The play has been and continues to be difficult to deal with because of the issues it touches - family violence, alcoholism, and worse. Sometimes I wonder why I wrote it since ironically I haven't directly experienced anything in the play. Then again, I've listened to many accounts and worked closely with several people that have had direct experience. I want the final result to honor their suffering, and start conversations on how to spare future generations the same.

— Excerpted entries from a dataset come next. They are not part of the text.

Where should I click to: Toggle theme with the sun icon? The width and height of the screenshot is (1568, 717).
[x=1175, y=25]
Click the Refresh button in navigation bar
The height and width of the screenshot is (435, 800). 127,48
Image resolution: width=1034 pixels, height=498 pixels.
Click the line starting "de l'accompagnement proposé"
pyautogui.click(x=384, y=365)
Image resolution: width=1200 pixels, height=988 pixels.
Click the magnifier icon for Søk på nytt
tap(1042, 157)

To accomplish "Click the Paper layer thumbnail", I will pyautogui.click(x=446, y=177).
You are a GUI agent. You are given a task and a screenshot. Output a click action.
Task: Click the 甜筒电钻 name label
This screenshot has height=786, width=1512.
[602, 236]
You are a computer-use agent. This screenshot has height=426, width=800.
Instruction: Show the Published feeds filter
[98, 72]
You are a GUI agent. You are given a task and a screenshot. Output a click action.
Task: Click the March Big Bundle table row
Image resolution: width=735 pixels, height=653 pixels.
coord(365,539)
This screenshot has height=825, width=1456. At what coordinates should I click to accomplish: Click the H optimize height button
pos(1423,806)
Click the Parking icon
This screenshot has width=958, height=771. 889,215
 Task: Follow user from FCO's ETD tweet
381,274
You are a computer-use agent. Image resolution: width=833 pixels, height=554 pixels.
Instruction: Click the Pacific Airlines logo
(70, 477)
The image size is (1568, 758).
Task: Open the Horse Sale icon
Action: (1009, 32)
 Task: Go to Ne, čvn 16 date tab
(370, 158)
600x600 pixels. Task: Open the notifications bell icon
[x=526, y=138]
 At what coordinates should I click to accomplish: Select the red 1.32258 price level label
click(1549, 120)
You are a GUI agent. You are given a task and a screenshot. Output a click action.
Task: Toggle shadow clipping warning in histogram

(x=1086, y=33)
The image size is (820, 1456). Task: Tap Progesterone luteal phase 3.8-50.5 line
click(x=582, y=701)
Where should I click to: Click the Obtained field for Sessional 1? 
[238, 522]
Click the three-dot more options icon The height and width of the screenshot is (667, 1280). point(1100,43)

Unusually for a play, I've chosen to open with a preface explaining some of these difficulties and the reasoning behind some of my choices - most significantly the fact the play is written in iambic pentameter except for the song lyrics. Major monologues are in sonnet form. Here is one of the exchanges from early in the play between the main character, Catherine, and her mother, Christine.
CATHERINE
No mom. We've had this argument before.
I'm sick of it. I don't want anymore.
I'm tired of fighting him or anyone.
I mean, it’s my life isn't it? I'm done
With it. I don't want any more of it.
I want to run away but can't do it.
I'm just through with questions. What good are they?
He's not always been like this. He'll stop this.
One day he’ll stop the drinking. I know this.
I have faith in him. I have to. I must.
If I let go, something inside will bust
To pieces. I must try. He's all I have.
There is no better man. He's all I have.
Besides, there are no answers anyway.

CHRISTINE
There are answers. The answers are fatal.
A part of you dies, the relationship dies,
or he loses all control and you die.
fear, Cat. I know fear. Fear, not love, is what
Drives you now. It's what drove me. I forgot
myself, lost myself somehow then. I tried
to keep what was already lost. I died.
That was my choice. The answers are fatal.
When you question everything about life -
even life. You die inside or the strife
kills the will, Makes you numb to all the pain.
Open your eyes Cat. There's nothing to gain.
I learned this. When Frank died I understood.
Don't repeat my mistake. Please. He's no good.


If you enjoy that, you'll likely enjoy the whole play. If you hated it, well the rest of the play is more of the same.